Treating Chronic Existential Distress: A Psychospiritual Approach
- David Maginley
- Aug 30, 2025
- 4 min read
Updated: Sep 1, 2025

Existential distress is unlike any other form of suffering. It is not simply sadness, anxiety, or fear - it is a disturbance at the core of one’s being, a tremor that shakes the foundations of identity, purpose, and meaning. Yet, in most clinical settings, it remains underrecognized, hidden behind labels of depression, anxiety, or demoralization. Its presence is subtle, persistent, and profoundly human, calling for approaches that do more than manage symptoms - they must engage the soul.
Research in psycho-oncology, palliative care, and psychospiritual therapy consistently shows that interventions addressing meaning, purpose, and spiritual connection can reduce anxiety, depression, demoralization, and even the desire for hastened death. But the key is not merely the modality - it is the depth of engagement, the therapist’s ability to resonate authentically with the patient’s experience. Studies on psychotherapy outcomes repeatedly highlight that the therapeutic relationship, empathy, and presence are stronger predictors of improvement than any specific technique.
A psychospiritual approach uniquely meets this need. Here, therapy is not about “fixing” distress but welcoming it as a teacher. The darkness of fear, uncertainty, and grief is not an obstacle—it is a guide, offering insight into the essence of self. In this, existential distress becomes functional as an indicator that the structure of one's personal identity, the ego, is undergoing transformation. How we are who we are is abruptly shifting. This, of course, triggers ego defense mechanisms for self preservation. It is this very resistance that escalates existential distress, and can even leave in a chronic state of anxiety and feeling lost. Techniques such as logotherapy, existential dialogue, mindfulness, and meditation are integrated not, then, as formulas, but as tools for exploration, for sitting with discomfort, and for discovering the hidden currents of meaning that run beneath the surface of thought and emotion.
Spirituality is the differentiating ingredient. In psychospiritual care, patients are invited to experience themselves as connected to something greater, whether that is conceived as God, consciousness, or the shared field of human existence. This recognition shifts the work from symptom management to transformation of awareness, helping the person see that their life, and their suffering, can be understood within a broader, more expansive context. This is not a shift in thought alone; it is a shift in energy, perception, and being.

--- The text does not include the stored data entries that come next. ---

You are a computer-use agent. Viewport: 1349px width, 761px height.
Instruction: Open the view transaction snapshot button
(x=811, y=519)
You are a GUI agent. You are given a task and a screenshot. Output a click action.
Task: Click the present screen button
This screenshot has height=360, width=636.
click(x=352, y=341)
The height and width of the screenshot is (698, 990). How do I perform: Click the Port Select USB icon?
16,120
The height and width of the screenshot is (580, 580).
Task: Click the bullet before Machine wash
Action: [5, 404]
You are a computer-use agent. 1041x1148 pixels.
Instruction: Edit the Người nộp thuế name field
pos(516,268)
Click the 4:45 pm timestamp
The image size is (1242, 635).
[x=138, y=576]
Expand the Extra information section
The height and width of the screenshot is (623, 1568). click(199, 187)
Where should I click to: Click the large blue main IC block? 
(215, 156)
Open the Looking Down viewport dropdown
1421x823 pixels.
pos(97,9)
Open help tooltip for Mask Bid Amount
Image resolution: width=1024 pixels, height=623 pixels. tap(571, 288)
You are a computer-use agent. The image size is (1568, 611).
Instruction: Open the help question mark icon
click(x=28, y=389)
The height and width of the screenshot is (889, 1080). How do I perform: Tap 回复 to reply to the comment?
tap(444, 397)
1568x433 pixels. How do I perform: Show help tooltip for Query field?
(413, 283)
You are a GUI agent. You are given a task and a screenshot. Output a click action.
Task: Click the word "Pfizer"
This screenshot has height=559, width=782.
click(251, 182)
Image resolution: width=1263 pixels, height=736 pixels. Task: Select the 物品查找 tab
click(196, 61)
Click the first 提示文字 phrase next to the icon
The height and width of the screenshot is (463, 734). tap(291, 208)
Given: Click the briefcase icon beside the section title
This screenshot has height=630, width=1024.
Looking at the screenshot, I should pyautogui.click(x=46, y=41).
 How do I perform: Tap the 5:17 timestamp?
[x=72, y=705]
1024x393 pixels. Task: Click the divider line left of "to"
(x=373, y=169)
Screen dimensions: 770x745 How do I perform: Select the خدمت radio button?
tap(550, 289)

Critically, this work cannot be done by a therapist who has not faced their own existential questions. (That homework came to me by facing cancer four times; a teacher of fear, impermanence, and unexpected grace.) Subtle cues—tone, micro-expressions, choice of words, and embodied presence—carry this authenticity. People sense it immediately; without it, connection remains surface-level, and suffering cannot be fully shared. The therapist’s lived experience and reflective practice create the container where existential questions can be faced safely, with depth and meaning.
Empirical evidence supports this approach. Meaning-centered therapy, acceptance and commitment therapy (ACT), and psychospiritual interventions have demonstrated efficacy in decreasing existential anxiety and demoralization across a range of populations, from those facing terminal illness to individuals wrestling with chronic life uncertainty. Interventions are most effective when they integrate reflection, dialogue, and practices that foster presence and insight, rather than simply offering coping strategies.
Somatic approaches bring this to a new level, accessing this distress as it's held in the body through pathways cognitive or rational engagement could never touch. These could be gentle, such as with yoga, or intense, as with holotropic breathing.
Ultimately, treating chronic existential distress is an invitation to courage, curiosity, and presence. It asks patients and therapists to sit with uncertainty, to listen deeply to the messages of fear and grief, and to allow suffering to reveal its insights. The process is not linear, and it is not always comfortable, but it is profoundly human. In doing this work, we discover that what often feels like emptiness is, in fact, the threshold to expanded awareness, meaning, and connection.
Existential distress is not a problem to solve - it is a path to the heart of what it means to be more fully alive. Familiarity with its dynamics supports more than coping skills - it builds spiritual resilience. And in the presence of a compassionate, skilled, and spiritually attuned therapist, it can become a gateway to transformation.